On September 5, 2017, Justice Nelson of the Ontario Court of Justice stayed all quasi-criminal charges against the three corporate and one individual accused in the deadly stage collapse at the Radiohead concert in Downsview Park on June 16, 2012.  These charges under the Occupational Health & Safety Act (“OHSA”) are some of the latest in a series of serious regulatory and criminal charges, that have been stayed for unreasonable delay as a result of the Jordan decision of the Supreme Court of Canada.

Radiohead, a British rock band, was scheduled to perform at a concert in Toronto at Downsview Park.  Just hours before the start of the concert, the stage superstructure collapsed.  Scott Johnson, a drum technician, and resident of the United Kingdom,  was fatally injured.  Others were also seriously injured.

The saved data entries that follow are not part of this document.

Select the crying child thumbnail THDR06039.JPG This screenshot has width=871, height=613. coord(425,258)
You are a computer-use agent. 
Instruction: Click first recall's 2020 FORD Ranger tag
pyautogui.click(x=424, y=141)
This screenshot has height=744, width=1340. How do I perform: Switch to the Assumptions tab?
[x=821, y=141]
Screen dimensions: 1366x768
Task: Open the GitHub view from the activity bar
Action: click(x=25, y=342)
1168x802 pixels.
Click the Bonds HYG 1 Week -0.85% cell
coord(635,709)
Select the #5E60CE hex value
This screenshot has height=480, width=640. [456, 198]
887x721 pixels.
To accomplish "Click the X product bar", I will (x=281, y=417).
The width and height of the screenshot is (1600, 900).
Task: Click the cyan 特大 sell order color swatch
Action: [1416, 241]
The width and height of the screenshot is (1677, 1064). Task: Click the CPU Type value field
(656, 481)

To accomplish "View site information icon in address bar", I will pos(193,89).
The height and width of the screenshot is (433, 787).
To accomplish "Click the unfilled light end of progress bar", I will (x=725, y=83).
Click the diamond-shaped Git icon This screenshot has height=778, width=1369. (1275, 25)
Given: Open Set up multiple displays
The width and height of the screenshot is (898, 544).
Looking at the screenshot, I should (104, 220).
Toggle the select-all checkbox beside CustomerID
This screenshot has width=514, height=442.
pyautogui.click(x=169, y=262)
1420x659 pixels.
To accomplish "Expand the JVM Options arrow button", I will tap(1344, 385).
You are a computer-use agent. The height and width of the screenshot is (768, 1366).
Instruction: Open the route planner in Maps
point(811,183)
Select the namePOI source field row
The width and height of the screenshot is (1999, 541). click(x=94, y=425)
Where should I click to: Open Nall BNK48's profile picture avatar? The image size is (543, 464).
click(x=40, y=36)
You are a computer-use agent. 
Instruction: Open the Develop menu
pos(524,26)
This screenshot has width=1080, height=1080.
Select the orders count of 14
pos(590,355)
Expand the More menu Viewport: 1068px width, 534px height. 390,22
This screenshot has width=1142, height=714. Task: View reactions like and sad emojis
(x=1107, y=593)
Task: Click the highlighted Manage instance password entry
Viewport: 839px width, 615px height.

On June 6, 2013, the Government of Ontario’s Ministry of Labour laid charges against a number of parties under the OHSA, including but not limited to, Live Nation Canada Inc., Optex Staging & Services Inc., and the professional engineer who provided advice and engineering drawings and certification, Domenic Cugliari.

The case was factually and legally serious and complex.  It proceeded to trial in November 2015, before Justice Nakatsuru, of the Ontario Court of Justice.  Although during that trial, there had been an Application for Delay, after the Jordan decision was released by the Supreme Court of Canada on July 8, 2016, it was rejected by the trial judge.  The trial proceeded, the prosecution and defense evidence was completed, and the lawyers were in the process of making final, written submissions on the merits of the prosecution.

However, on April 12, 2017, before all the final arguments were made, Justice Nakatsuru was appointed to the Ontario Superior Court of Justice, by the Federal Attorney General, Jody Wilson-Raybould.  As a result, and under instructions from the Department of Justice not to do any further work on any matter, including the completion of the Live Nation case, Justice Nakatsuru ruled that he had no jurisdiction to continue the trial, and declared a mis-trial.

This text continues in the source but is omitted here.